# Examining Racial Discrimination in the US Job Market

### Background
Racial discrimination continues to be pervasive in cultures throughout the world. Researchers examined the level of racial discrimination in the United States labor market by randomly assigning identical résumés to black-sounding or white-sounding names and observing the impact on requests for interviews from employers.

### Data
In the dataset provided, each row represents a resume. The 'race' column has two values, 'b' and 'w', indicating black-sounding and white-sounding. The column 'call' has two values, 1 and 0, indicating whether the resume received a call from employers or not.

Note that the 'b' and 'w' values in race are assigned randomly to the resumes when presented to the employer.

<div class="span5 alert alert-info">
### Exercises
You will perform a statistical analysis to establish whether race has a significant impact on the rate of callbacks for resumes.

Answer the following questions **in this notebook below and submit to your Github account**. 

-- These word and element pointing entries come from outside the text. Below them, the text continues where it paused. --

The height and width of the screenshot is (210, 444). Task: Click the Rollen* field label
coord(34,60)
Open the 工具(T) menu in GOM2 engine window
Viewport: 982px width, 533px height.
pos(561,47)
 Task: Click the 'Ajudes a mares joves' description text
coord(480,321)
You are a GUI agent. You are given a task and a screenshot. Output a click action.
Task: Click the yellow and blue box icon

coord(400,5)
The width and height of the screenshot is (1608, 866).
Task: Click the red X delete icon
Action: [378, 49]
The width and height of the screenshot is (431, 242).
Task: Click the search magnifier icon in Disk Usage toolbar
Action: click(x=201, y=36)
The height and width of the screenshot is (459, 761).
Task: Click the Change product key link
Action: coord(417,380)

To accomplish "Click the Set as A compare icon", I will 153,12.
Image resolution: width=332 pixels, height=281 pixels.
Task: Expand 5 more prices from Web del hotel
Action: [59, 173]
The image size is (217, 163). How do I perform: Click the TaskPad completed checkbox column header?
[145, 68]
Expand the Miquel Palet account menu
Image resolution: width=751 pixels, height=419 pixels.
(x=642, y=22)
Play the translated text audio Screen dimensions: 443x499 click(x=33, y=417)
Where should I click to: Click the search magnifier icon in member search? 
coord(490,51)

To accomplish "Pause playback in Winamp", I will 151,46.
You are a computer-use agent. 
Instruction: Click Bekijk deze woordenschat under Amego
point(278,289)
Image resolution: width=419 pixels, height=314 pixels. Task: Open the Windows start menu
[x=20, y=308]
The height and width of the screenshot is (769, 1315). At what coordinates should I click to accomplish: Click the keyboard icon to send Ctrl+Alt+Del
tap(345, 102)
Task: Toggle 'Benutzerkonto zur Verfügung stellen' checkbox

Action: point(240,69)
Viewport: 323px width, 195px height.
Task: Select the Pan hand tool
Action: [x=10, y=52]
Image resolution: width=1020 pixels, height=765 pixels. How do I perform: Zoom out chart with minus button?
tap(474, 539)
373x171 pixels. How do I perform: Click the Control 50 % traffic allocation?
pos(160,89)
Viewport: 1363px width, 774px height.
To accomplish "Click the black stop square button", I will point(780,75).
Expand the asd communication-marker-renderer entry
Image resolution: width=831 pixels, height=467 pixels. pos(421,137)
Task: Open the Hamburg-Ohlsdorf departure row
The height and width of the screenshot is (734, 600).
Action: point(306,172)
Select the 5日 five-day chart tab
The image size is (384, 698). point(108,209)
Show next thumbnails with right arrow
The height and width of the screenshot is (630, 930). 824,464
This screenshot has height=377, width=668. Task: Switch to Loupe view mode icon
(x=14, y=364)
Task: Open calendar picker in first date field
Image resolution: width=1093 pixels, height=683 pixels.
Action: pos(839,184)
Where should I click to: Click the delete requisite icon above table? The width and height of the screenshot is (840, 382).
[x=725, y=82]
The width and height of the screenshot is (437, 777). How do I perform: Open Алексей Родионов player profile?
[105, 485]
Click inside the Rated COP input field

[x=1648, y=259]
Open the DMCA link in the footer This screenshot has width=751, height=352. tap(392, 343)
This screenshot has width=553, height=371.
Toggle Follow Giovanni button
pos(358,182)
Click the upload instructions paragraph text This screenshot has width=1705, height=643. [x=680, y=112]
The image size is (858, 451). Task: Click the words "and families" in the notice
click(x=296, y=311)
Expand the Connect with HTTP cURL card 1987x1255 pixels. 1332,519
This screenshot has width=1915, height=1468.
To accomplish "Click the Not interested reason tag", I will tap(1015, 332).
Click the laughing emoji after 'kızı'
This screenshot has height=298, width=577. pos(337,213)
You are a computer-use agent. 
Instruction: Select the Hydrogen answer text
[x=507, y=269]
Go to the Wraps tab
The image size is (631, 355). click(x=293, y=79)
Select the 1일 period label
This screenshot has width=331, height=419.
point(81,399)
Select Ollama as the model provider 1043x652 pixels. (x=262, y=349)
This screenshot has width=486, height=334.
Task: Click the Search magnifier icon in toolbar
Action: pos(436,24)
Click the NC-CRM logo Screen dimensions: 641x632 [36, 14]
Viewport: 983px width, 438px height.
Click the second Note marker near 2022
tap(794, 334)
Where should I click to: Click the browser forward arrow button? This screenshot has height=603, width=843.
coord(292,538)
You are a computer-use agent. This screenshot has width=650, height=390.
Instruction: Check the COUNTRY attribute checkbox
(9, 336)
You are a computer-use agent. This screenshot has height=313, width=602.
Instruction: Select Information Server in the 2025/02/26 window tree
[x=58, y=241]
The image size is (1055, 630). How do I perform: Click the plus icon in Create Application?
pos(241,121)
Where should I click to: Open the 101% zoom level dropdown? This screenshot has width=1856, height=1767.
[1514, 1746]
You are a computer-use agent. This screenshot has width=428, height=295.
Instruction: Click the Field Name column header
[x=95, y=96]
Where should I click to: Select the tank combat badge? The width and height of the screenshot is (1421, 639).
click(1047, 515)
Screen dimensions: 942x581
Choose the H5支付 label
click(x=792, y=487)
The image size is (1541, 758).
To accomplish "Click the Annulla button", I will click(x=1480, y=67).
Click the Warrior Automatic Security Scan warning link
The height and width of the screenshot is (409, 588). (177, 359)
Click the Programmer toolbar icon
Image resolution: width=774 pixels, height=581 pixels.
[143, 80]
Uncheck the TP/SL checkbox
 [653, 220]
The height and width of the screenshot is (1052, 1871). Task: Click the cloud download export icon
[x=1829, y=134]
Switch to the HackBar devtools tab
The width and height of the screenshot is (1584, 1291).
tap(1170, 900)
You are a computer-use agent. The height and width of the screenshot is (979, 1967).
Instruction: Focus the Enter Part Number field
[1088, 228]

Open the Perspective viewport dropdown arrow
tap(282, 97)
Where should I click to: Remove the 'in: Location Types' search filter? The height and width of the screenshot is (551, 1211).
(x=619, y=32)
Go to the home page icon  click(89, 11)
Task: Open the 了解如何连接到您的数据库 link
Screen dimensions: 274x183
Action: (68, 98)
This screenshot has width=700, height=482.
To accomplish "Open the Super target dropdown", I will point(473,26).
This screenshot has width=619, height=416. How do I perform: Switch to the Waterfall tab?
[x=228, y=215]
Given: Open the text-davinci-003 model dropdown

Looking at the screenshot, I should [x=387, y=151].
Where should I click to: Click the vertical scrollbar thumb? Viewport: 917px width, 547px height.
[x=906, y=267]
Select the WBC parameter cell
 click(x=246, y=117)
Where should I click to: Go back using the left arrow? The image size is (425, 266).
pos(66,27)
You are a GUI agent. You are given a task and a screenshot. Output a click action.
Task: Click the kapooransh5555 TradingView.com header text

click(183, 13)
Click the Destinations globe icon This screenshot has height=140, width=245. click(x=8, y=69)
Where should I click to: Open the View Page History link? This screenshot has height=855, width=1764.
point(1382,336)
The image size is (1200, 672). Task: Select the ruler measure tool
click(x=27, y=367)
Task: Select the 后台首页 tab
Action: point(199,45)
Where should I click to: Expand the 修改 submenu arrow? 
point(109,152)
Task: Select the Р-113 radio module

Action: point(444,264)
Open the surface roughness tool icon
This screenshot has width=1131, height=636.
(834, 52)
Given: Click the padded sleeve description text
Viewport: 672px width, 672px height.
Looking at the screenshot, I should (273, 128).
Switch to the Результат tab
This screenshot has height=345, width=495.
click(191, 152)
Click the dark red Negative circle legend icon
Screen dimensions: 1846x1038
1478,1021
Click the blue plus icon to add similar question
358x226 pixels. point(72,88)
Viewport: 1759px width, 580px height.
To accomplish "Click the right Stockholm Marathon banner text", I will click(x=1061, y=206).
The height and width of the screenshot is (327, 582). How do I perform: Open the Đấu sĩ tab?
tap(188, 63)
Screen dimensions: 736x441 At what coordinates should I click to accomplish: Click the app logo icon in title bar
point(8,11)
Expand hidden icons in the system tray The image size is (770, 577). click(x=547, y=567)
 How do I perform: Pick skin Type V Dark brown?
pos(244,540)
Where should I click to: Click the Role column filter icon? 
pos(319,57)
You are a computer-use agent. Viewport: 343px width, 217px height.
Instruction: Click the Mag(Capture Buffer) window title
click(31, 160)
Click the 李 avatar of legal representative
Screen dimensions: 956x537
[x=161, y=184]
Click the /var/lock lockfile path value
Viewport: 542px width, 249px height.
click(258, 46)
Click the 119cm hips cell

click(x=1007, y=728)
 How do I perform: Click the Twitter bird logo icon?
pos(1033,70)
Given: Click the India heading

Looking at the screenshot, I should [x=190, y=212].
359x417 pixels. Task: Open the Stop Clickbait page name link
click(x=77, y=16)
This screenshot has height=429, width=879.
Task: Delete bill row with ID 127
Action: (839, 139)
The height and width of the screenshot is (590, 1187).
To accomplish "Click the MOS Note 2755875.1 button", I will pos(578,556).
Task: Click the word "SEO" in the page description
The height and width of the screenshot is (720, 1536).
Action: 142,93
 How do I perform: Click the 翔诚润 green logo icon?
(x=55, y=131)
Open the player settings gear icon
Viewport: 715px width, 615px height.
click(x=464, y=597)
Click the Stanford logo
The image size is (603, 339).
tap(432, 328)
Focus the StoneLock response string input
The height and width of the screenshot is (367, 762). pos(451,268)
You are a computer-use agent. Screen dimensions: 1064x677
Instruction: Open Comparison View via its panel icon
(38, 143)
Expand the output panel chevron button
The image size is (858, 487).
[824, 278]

   1. What test is appropriate for this problem? Does CLT apply?
   2. What are the null and alternate hypotheses?
   3. Compute margin of error, confidence interval, and p-value. Try using both the bootstrapping and the frequentist statistical approaches.
   4. Write a story describing the statistical significance in the context or the original problem.
   5. Does your analysis mean that race/name is the most important factor in callback success? Why or why not? If not, how would you amend your analysis?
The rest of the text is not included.